Hello reddit! Well I usually like to read your stories, but this time I really need to vent. Sorry in advance about any mistakes, english is not my first language and i am drunk. So as the title tells – me and my boyfriend broke up after three years being together, because he is unsure of having kids.

A little bit of background, the first year when we were together, we were on the same page about having kids. We thought about different boy and girl names and what we want to teach them and so on. But further along he was not so sure anymore because he feels that because of his mental health it is already difficult for him to cope with his day to day tasks. And when we will have a kid, then he will fall apart, because it is already difficult for him to manage his own life.

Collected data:

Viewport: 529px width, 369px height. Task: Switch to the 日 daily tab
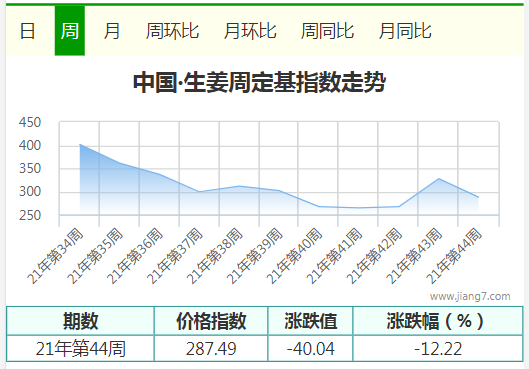click(x=27, y=31)
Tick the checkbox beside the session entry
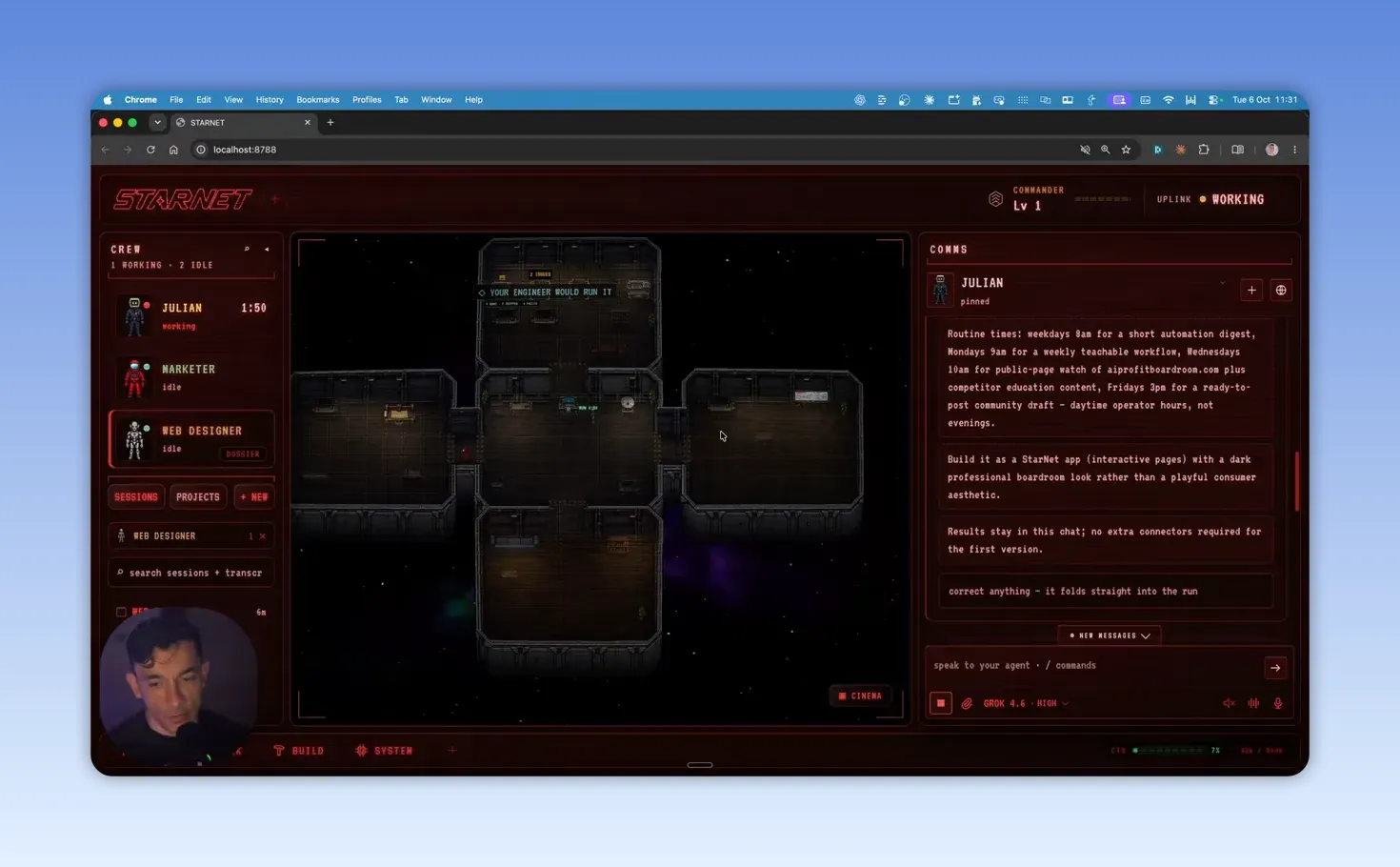 point(121,612)
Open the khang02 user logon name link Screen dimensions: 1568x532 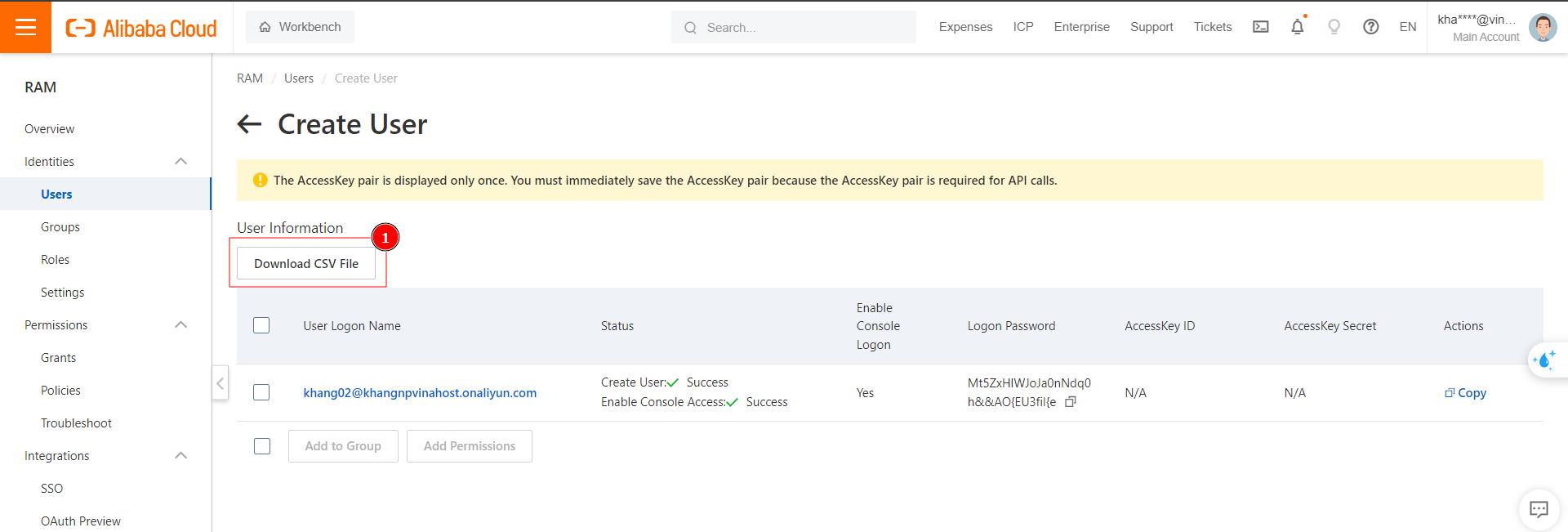[420, 393]
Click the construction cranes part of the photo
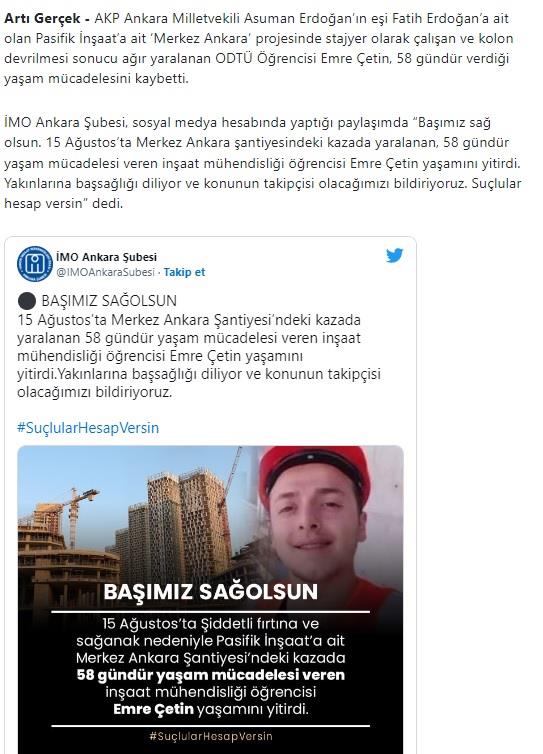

▶ **YOUR ASSIGNMENT**
Copy the post about the breakup over having kids in full, word for word. The lines have nothing to do with the text.

▶ **EXERCISE RESULT**
Hello reddit! Well I usually like to read your stories, but this time I really need to vent. Sorry in advance about any mistakes, english is not my first language and i am drunk. So as the title tells – me and my boyfriend broke up after three years being together, because he is unsure of having kids.

A little bit of background, the first year when we were together, we were on the same page about having kids. We thought about different boy and girl names and what we want to teach them and so on. But further along he was not so sure anymore because he feels that because of his mental health it is already difficult for him to cope with his day to day tasks. And when we will have a kid, then he will fall apart, because it is already difficult for him to manage his own life.